If a greedy solution exists, use it. They are easy to code, easy to debug, run quickly, and use little memory, basically defining a good algorithm in contest terms. The only missing element from that list is correctness. If the greedy algorithm finds the correct answer, go for it, but don't get suckered into thinking the greedy solution will work for all problems.

Sample Problems

Sorting a three-valued sequence [IOI 1996]

You are given a three-valued (1, 2, or 3) sequence of length up to 1000. Find a minimum set of exchanges to put the sequence in sorted order.

Algorithm The sequence has three parts: the part which will be 1 when in sorted order, 2 when in sorted order, and 3 when in sorted order. The greedy algorithm swaps as many as possible of the 1's in the 2 part with 2's in the 1 part, as many as possible 1's in the 3 part with 3's in the 1 part, and 2's in the 3 part with 3's in the 2 part. Once none of these types remains, the remaining elements out of place need to be rotated one way or the other in sets of 3. You can optimally sort these by swapping all the 1's into place and then all the 2's into place.

Analysis: Obviously, a swap can put at most two elements in place, so all the swaps of the first type are optimal.
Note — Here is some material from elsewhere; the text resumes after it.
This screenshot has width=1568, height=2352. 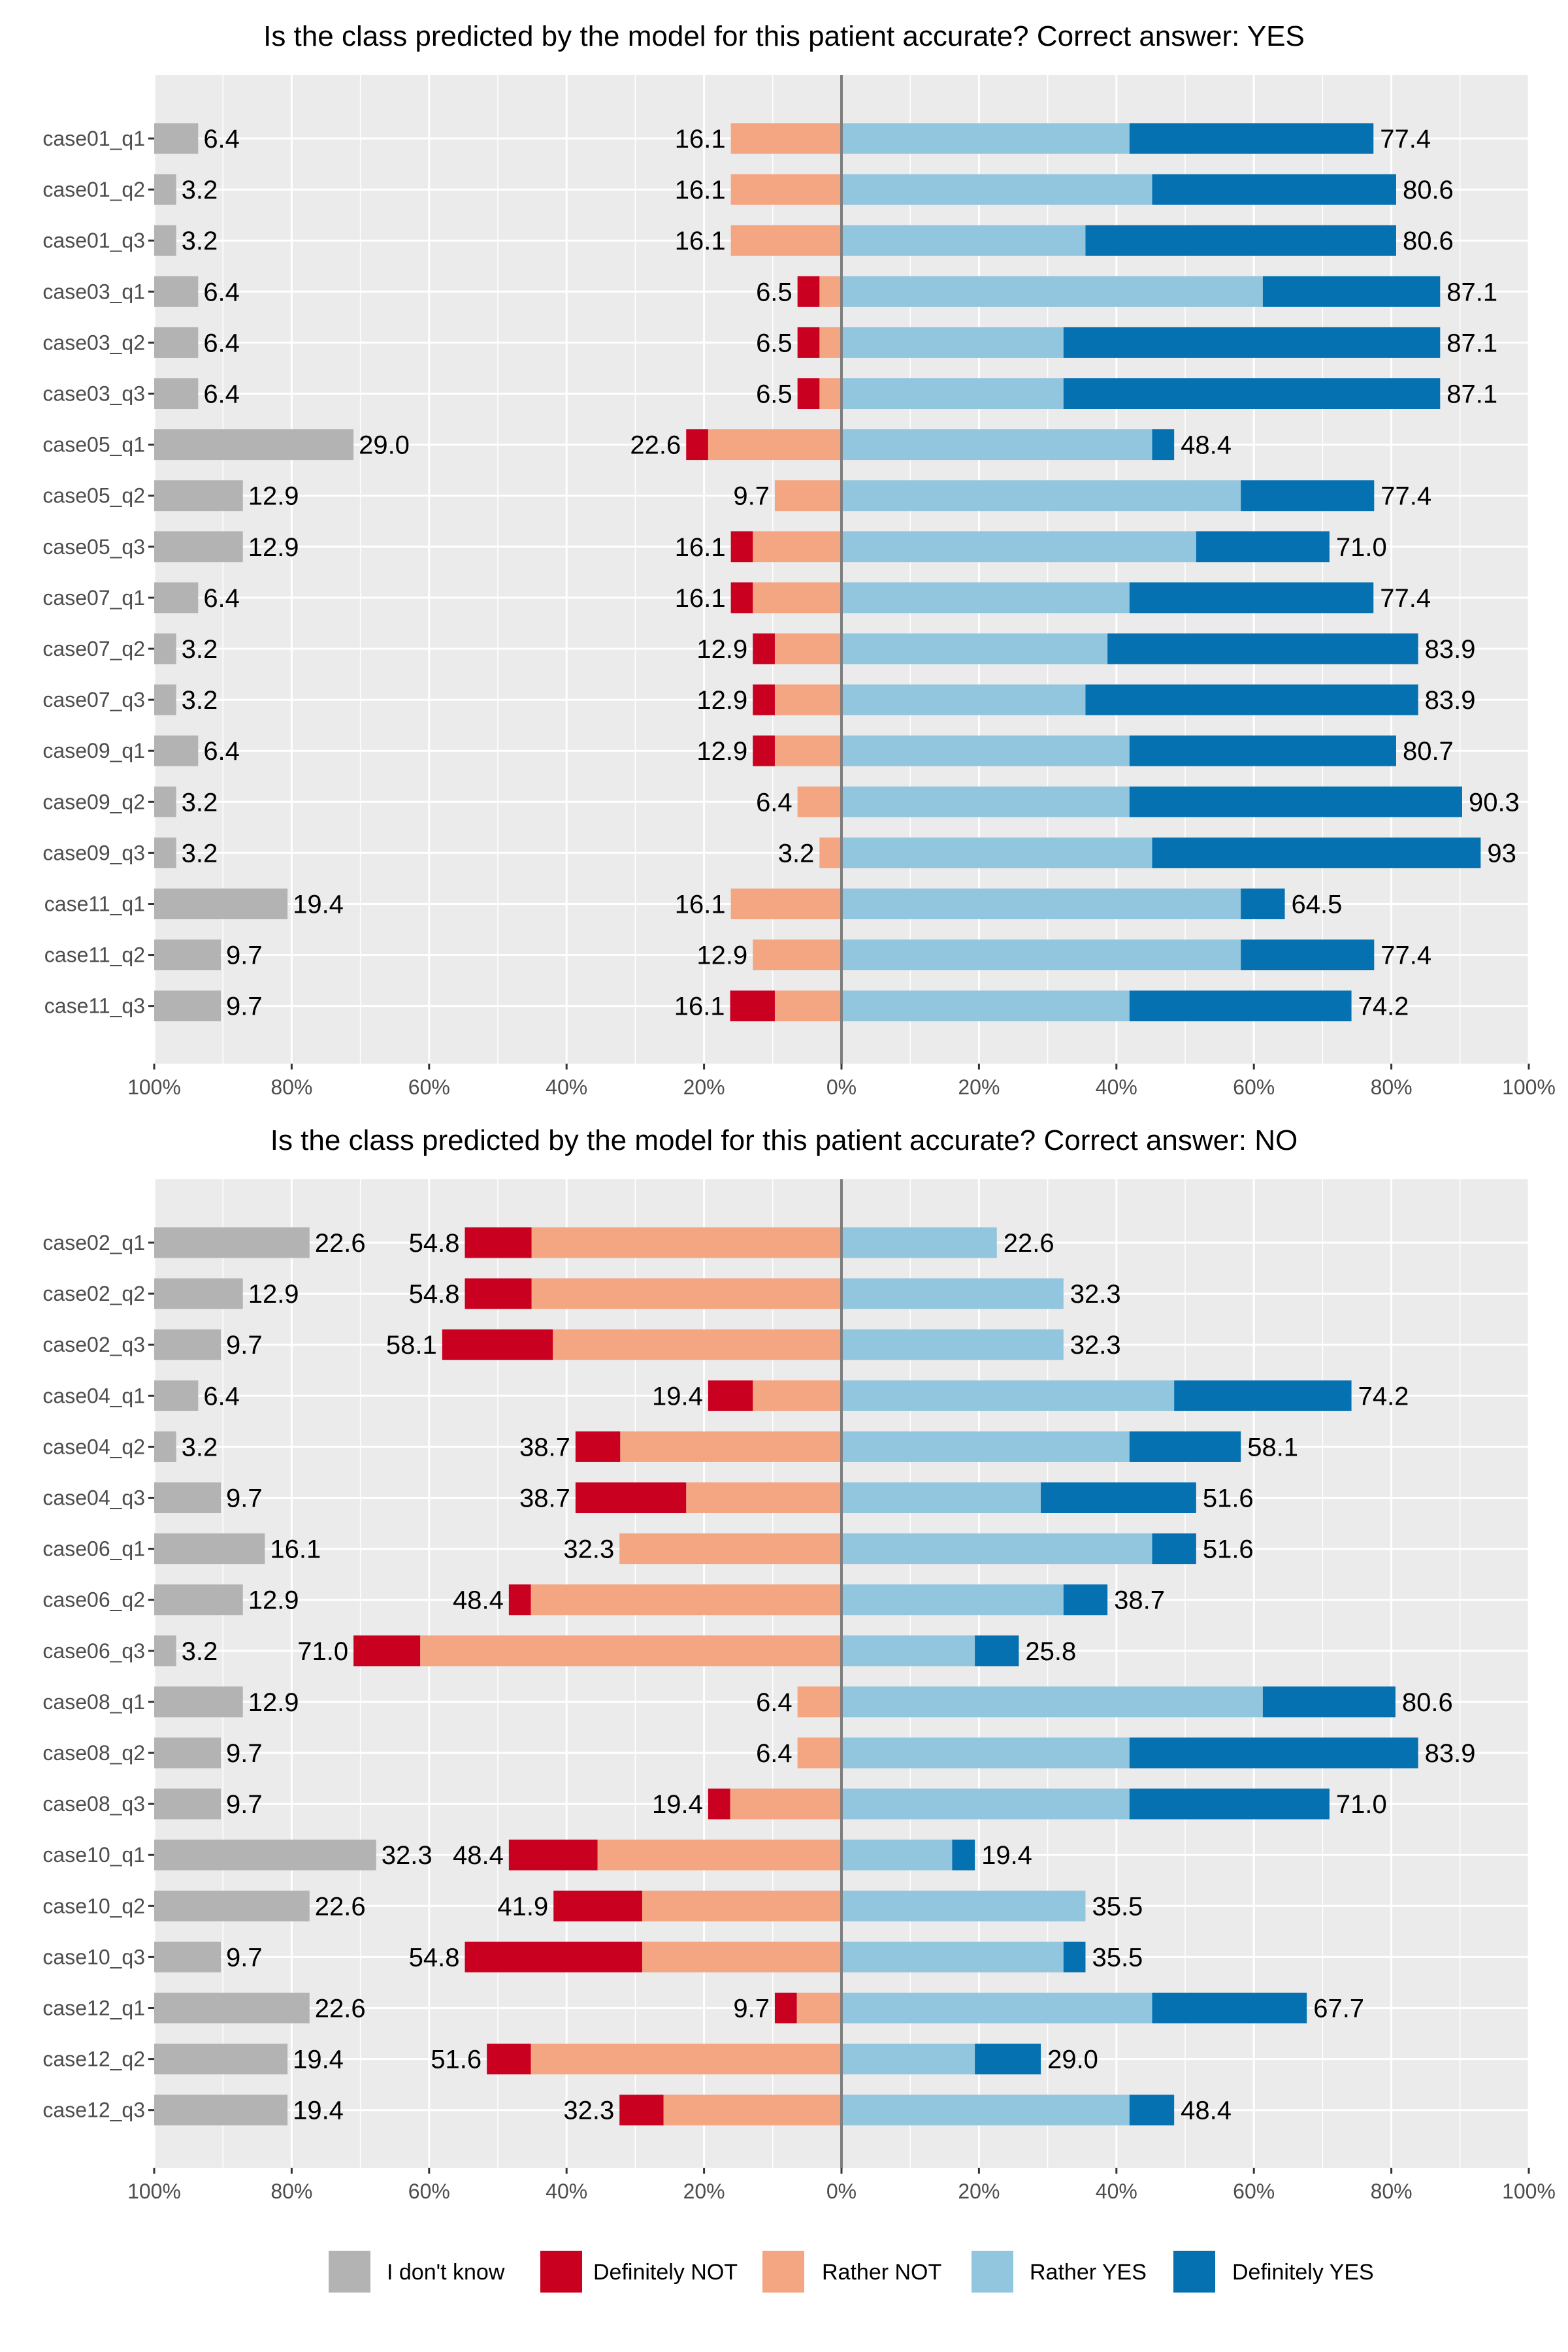 What do you see at coordinates (434, 1958) in the screenshot?
I see `label-negative: 54.8` at bounding box center [434, 1958].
Also, it is clear that they use different types of elements, so there is no ``interference'' between those types. This means the order does not matter. Once those swaps have been performed, the best you can do is two swaps for every three elements not in the correct location, which is what the second part will achieve (for example, all the 1's are put in place but no others; then all that remains are 2's in the 3's place and vice-versa, and which can be swapped).

Friendly Coins - A Counterexample [abridged]

Given the denominations of coins for a newly founded country, the Dairy Republic, and some monetary amount, find the smallest set of coins that sums to that amount. The Dairy Republic is guaranteed to have a 1 cent coin.

Algorithm: Take the largest coin value that isn't more than the goal and iterate on the total minus this value.

(Faulty) Analysis: Obviously, you'd never want to take a smaller coin value, as that would mean you'd have to take more coins to make up the difference, so this algorithm works.

Maybe not: Okay, the algorithm usually works. In fact, for the U.S. coin system {1, 5, 10, 25}, it always yields the optimal set. However, for other sets, like {1, 5, 8, 10} and a goal of 13, this greedy algorithm would take one 10, and then three 1's, for a total of four coins, when the two coin solution {5, 8} also exists.

Topological Sort

Given a collection of objects, along with some ordering constraints, such as "A must be before B," find an order of the objects such that all the ordering constraints hold.

Algorithm: Create a directed graph over the objects, where there is an arc from A to B if "A must be before B." Make a pass through the objects in arbitrary order. Each time you find an object with in-degree of 0, greedily place it on the end of the current ordering, delete all of its out-arcs, and recurse on its (former) children, performing the same check. If this algorithm gets through all the objects without putting every object in the ordering, there is no ordering which satisfies the constraints.